During the summer of 2003, my cousin and his girlfriend celebrated the birth of their son Glenn Molex, III. I remember getting the call from his father and hearing the pride in his voice when he told me about the birth. My cousin and his girlfriend live in the inner city and by social definitions, they are poor. But in spite of their financial situation, when they found out that they were going to become parents, they decided to go through with the pregnancy and keep the baby. They do not attend church, and I'm not sure if they have ever been inside a church for anything other than funerals for friends lost to street violence.
Two weeks after my grandmother died I received a call from my mother, who is also now deceased, telling me that there was a drive-by shooting on my cousin's house. He, friends, and other family members were sitting on the porch that night when a car drove up and shots were fired. My cousin's girlfriend was in the house with the baby. She laid him on the couch and ran to see if everyone was okay. When she returned to get the baby, he was dead -- a stray bullet hit him in the head. What's my point in sharing this tragedy?

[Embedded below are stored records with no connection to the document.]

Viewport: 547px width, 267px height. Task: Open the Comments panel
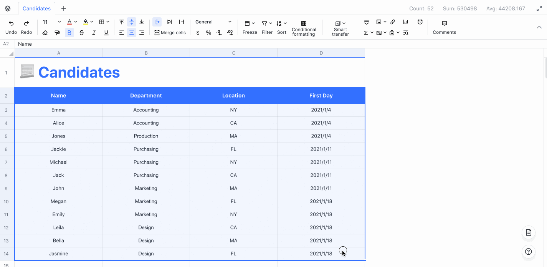coord(444,27)
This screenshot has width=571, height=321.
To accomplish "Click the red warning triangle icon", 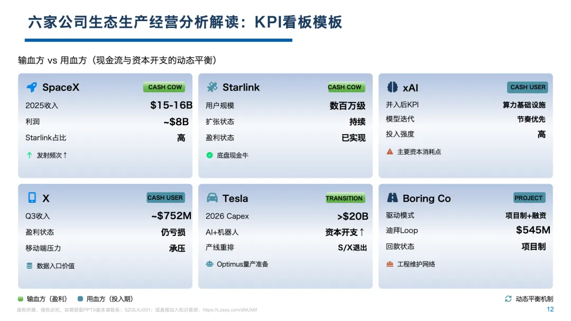I will [x=390, y=152].
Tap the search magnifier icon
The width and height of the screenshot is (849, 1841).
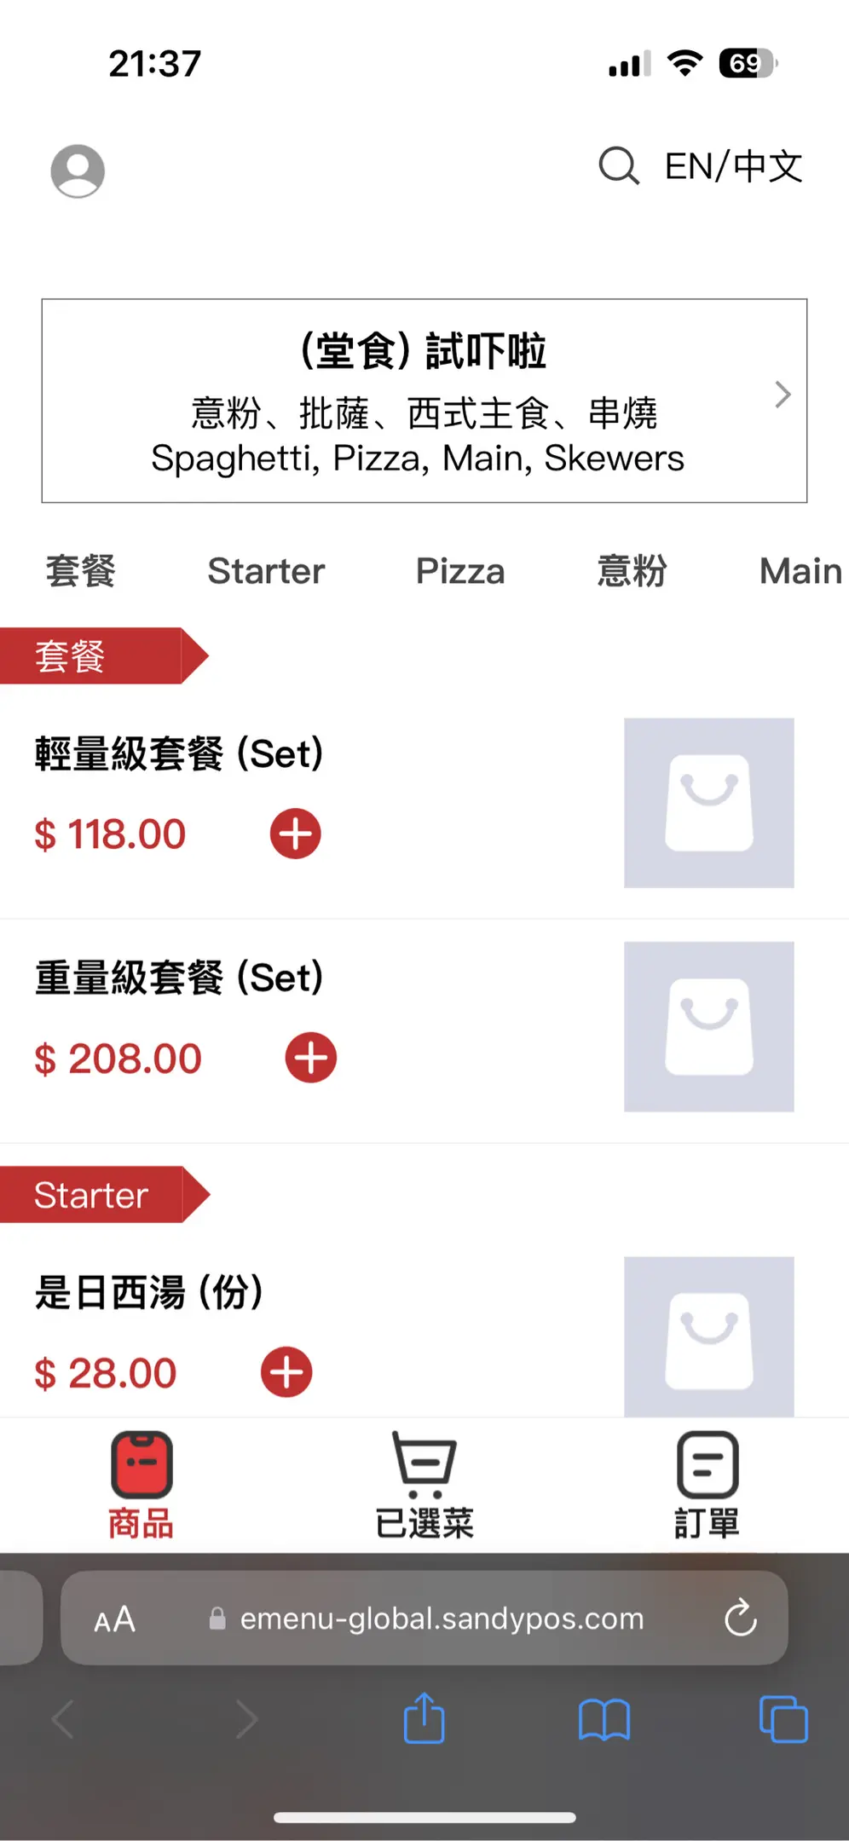point(618,166)
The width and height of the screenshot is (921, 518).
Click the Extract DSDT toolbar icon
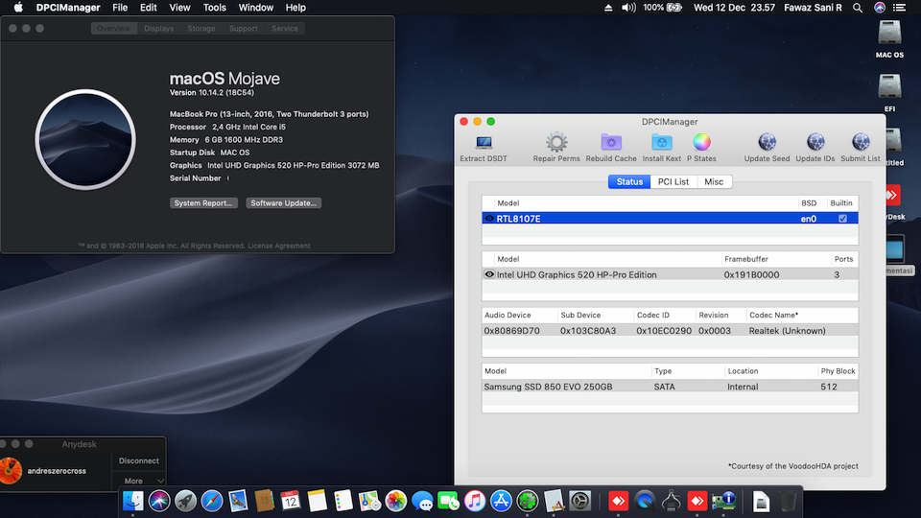point(484,144)
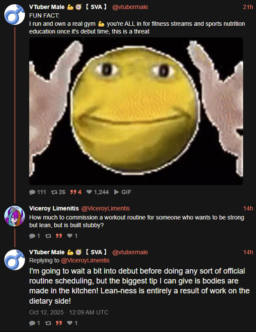Quote the Viceroy Limenitis reply
The width and height of the screenshot is (256, 332).
pos(59,236)
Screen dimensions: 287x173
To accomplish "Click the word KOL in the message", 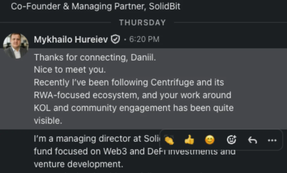I will (42, 108).
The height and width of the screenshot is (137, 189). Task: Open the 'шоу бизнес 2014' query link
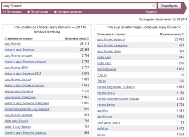(x=16, y=68)
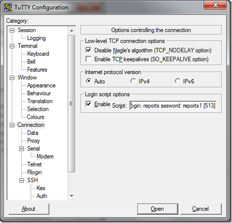232x223 pixels.
Task: Click into the login Script text field
Action: click(173, 106)
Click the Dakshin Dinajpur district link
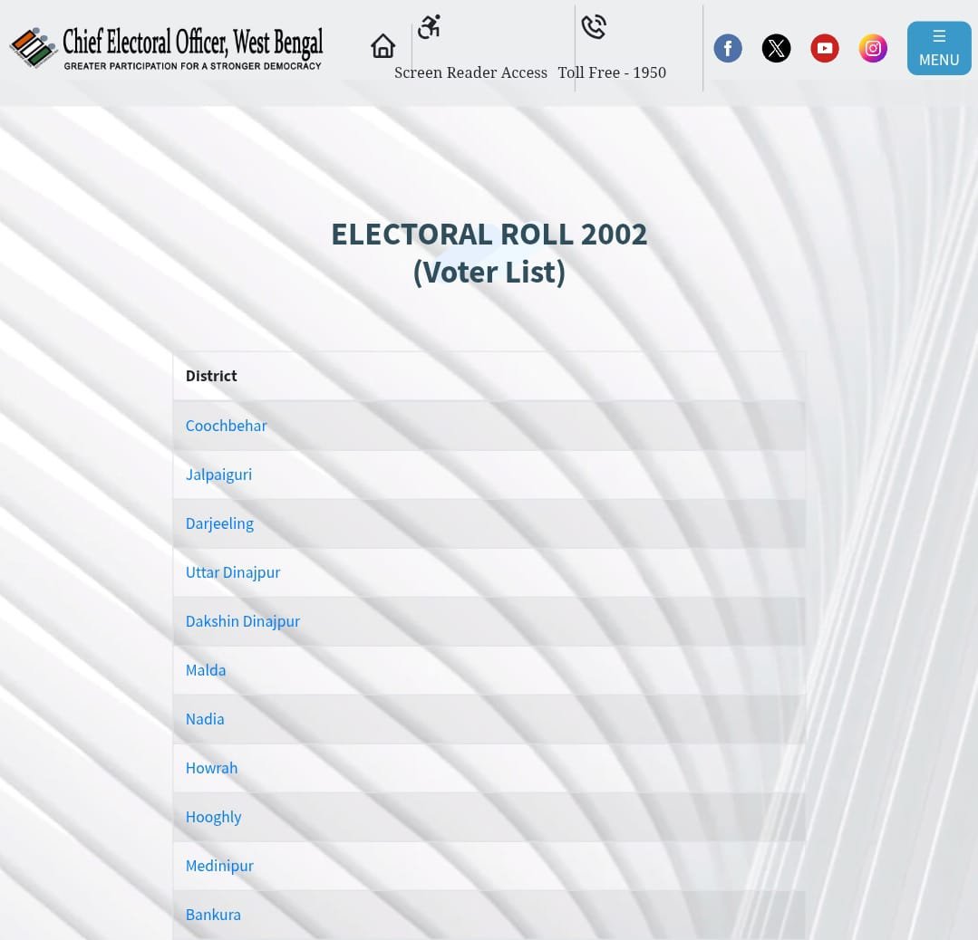The height and width of the screenshot is (940, 978). 242,621
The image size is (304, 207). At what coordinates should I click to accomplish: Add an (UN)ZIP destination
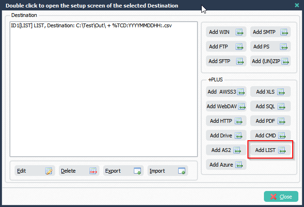click(x=270, y=61)
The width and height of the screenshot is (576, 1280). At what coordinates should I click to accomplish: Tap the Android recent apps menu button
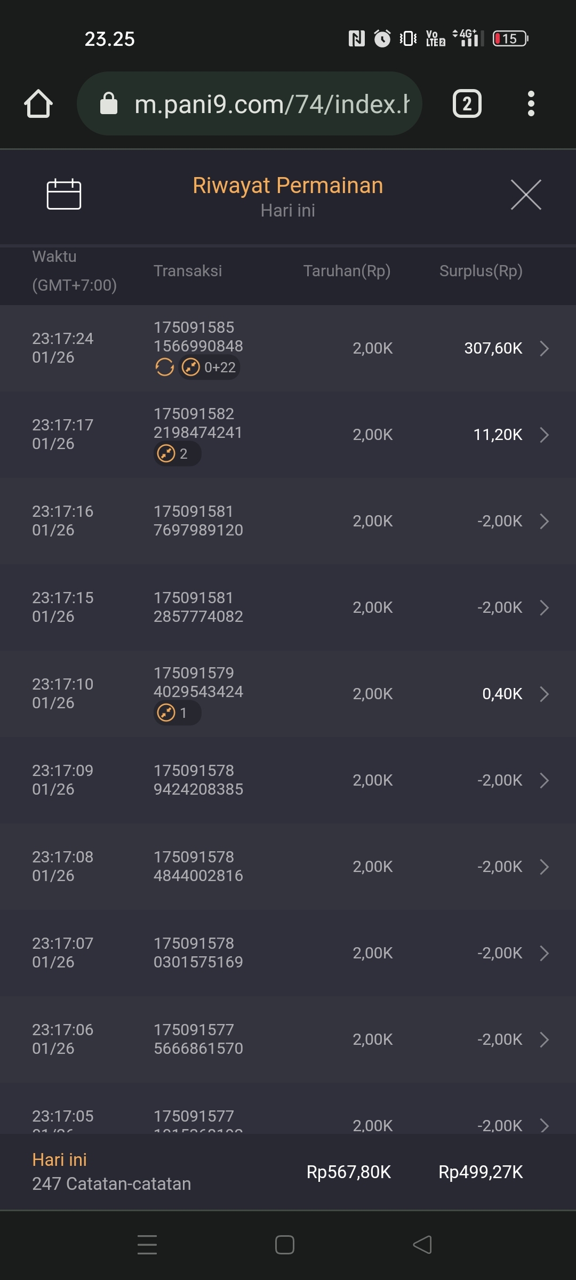[x=147, y=1245]
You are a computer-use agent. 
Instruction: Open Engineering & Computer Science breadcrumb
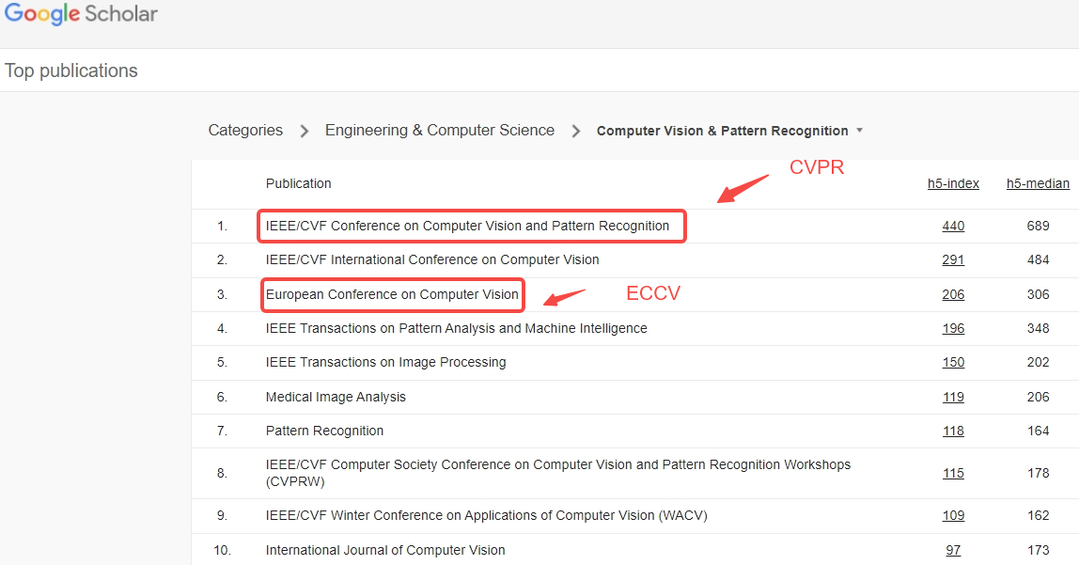pos(440,130)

These were two young people living in poverty who decided to have their child, not because they are Christians, not because of their understanding of the Bible, or not because of any change in legislation related to abortion, but simply because they wanted to raise and love their child. However, that dream was taken away from them because of a drive-by shooting.
Here is where I find myself getting angry with the right-to-life argument. I don't like the idea of abortion. I know women who have made that choice, and they have told me it was the hardest thing for them to do. Some regret it, some don't, but all of them agree that it has stayed with them all of their lives. What I would like to see from those who champion the right-to-life argument is that they spend just as much energy fighting for children to have the right to a better life once they are born. I do not condemn their perspective; I just believe they should go much further and fight for a child's future once he or she is born. In other words, fight for better public schools, for tougher gun laws, mentoring programs, after-school programs to give kids options so that they don't choose gangs, and adopt children who need a loving family.
Similarly, rather than condemning women who choose to have abortions, the question we have to answer is this: Will the church minister to women in the pain of making that decision and help them find healing through a God who still loves them -- a God who is forgiving and who reminds us that nothing can separate us from the love of Christ, and because of him even in our brokenness we can be made whole? God does not hate people; God hates sin, which is why God sent Jesus, so that sin no longer has the power to separate us from God.
When it comes to abortion and homosexuality, maybe we should look at how our words can hurt people emotionally and distance them spiritually. Is it possible that we can do what a wise man once told me:
When you are doing the work of ministering to people, it is not your job to change anyone, only God can do that, your job is to be a connector. You introduce them to God and let them get to know each other. Our assignment is simply to hold God's people with our hands open, with all of their hopes, dreams, faults, fears, pain, and doubts. You hold them with your hands open, and the moment you try to close your hands and mold them into what you think they should be, you are going too far.
I think he was right. Had I allowed myself to be molded into the image of what others thought I should be, I would not be "becoming" the person that God wants me to be. I would have become what others chose to create, a proverbial golden calf created by those who were too impatient to wait on God.
Rev. Romal Tune is the CEO of Clergy Strategic Alliances, a graduate of Howard University and Duke University School of Divinity, and a member of the Red Letter Christians.